- [Given task]:
Give the data below as a numbered list, starting with the line that contains "Click the shopping cart icon" and going on through the line that contains "pos(98,610)". Skip blank lines and leave out the pictures.

- [Items]:
= = =
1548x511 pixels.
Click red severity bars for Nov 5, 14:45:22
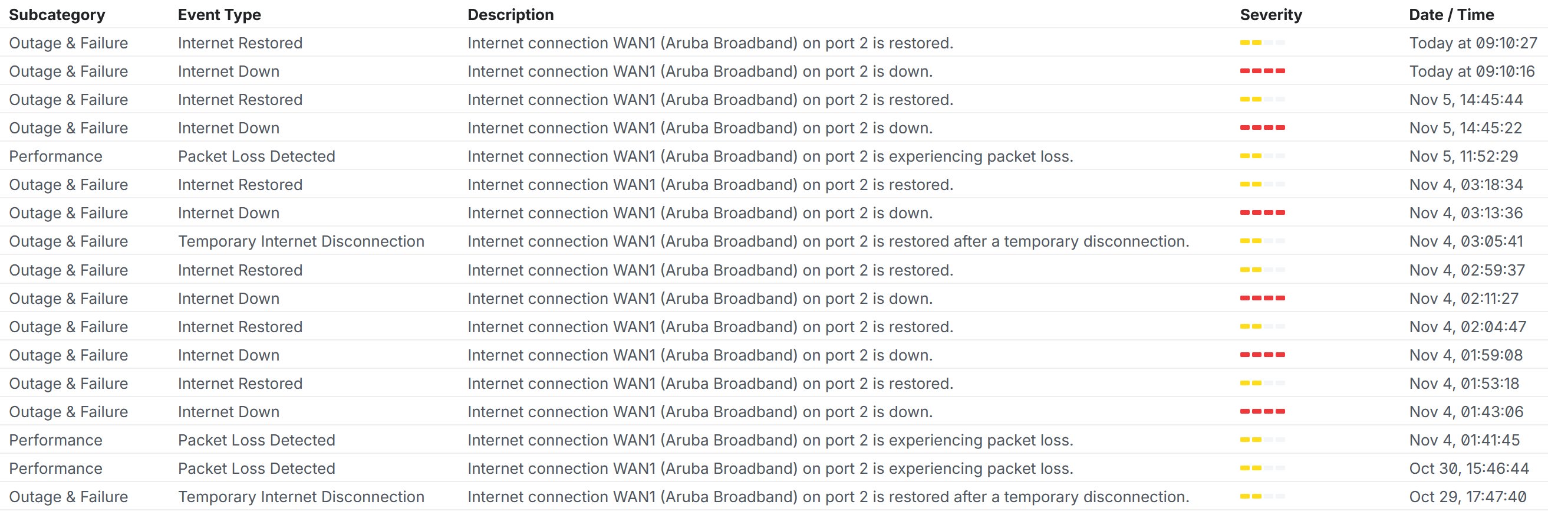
= = =
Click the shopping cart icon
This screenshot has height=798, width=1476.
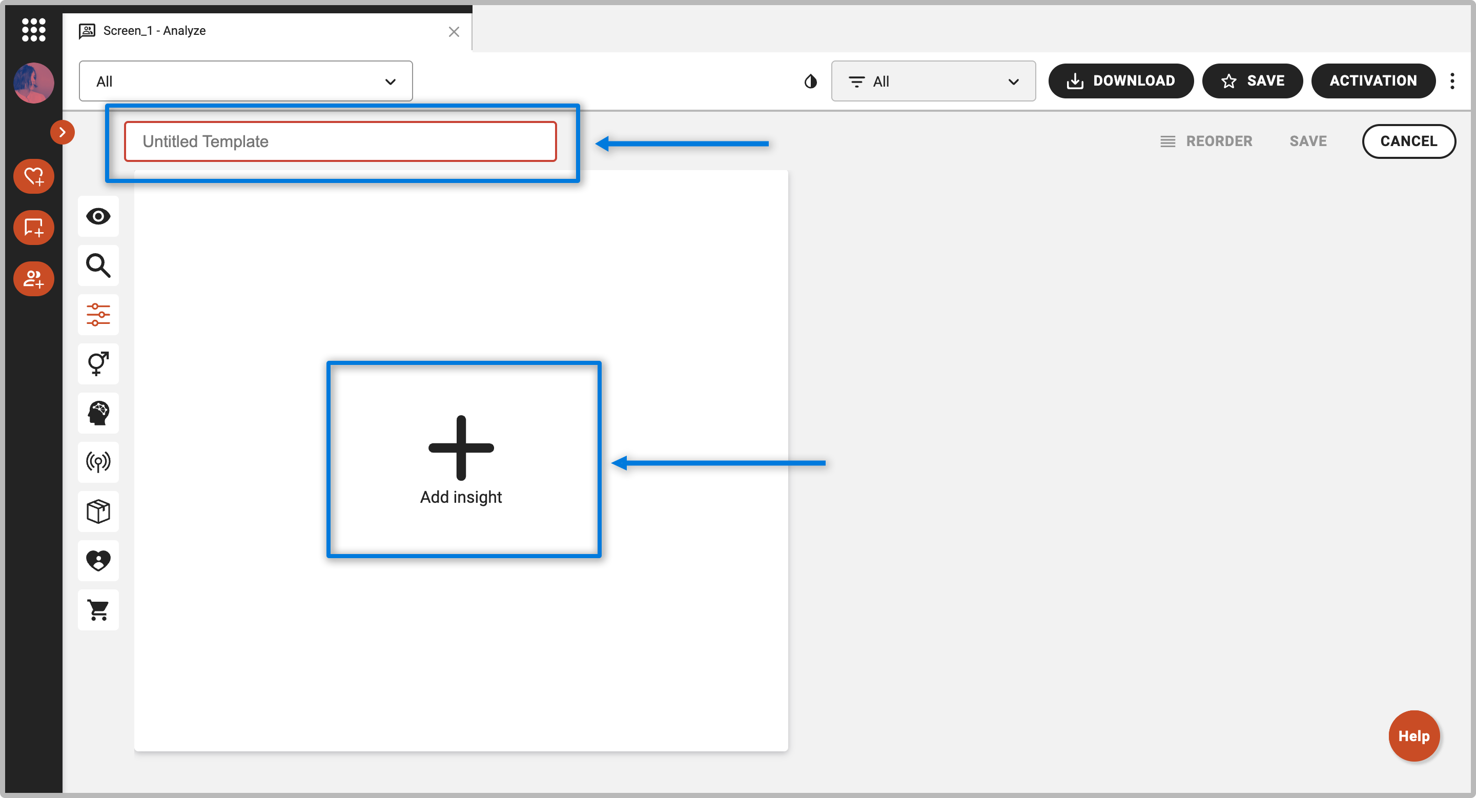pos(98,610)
= = =
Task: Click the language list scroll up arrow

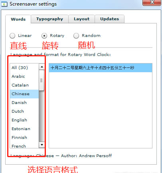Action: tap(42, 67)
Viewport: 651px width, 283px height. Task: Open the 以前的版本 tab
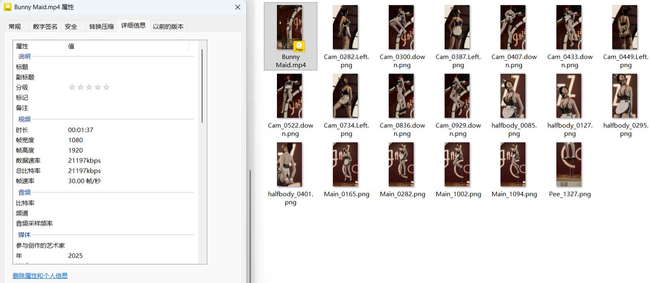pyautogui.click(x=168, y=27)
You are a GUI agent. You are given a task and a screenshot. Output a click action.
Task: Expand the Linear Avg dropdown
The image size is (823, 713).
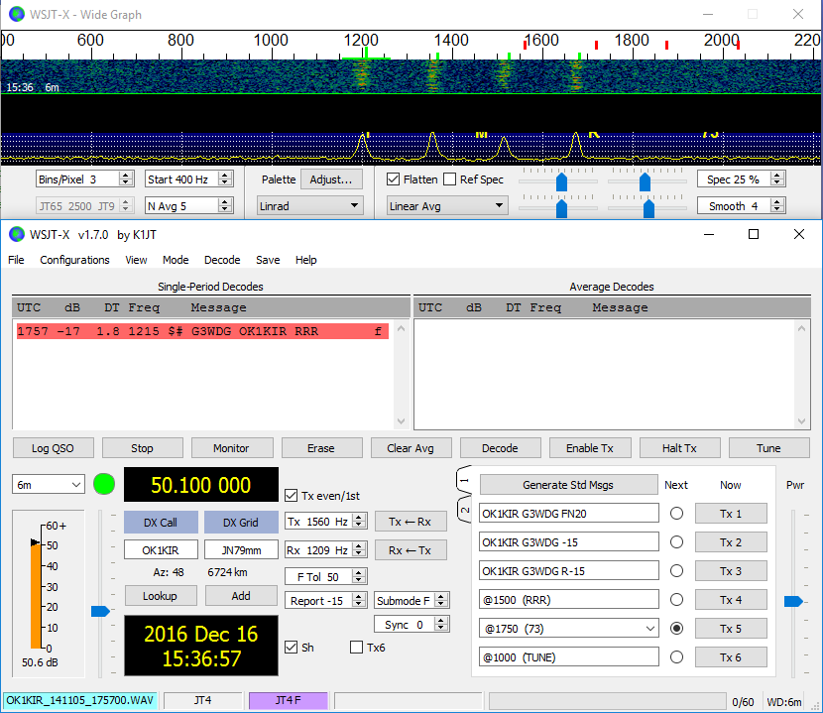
= = =
- [The output]:
1. Click the shopping cart icon
2. This screenshot has height=798, width=1476.
3. pos(98,610)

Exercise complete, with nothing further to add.